- [Problem requirements]:
Extract every line of the records below that contains the word "Open". Treat uppercase and lowercase letters as different.

- [Information supplied]:
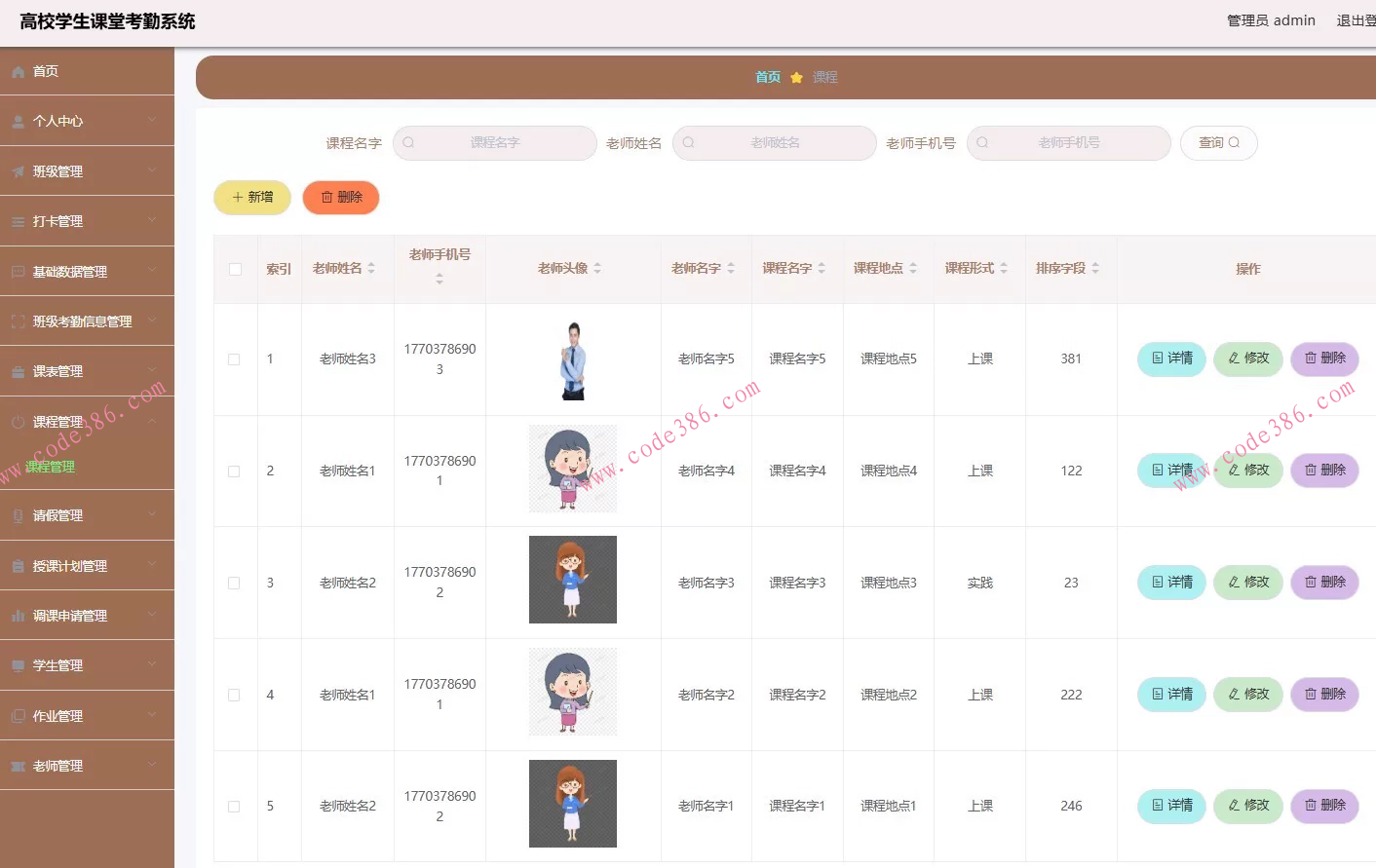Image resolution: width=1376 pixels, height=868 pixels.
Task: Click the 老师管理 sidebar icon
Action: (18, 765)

--

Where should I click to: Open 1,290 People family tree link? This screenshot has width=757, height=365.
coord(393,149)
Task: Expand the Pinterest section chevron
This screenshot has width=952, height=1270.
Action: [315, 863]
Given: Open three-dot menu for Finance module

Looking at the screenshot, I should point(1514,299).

- [Final result]:
Where should I click to: Open 1,290 People family tree link? This screenshot has width=757, height=365.
Given: Open three-dot menu for Finance module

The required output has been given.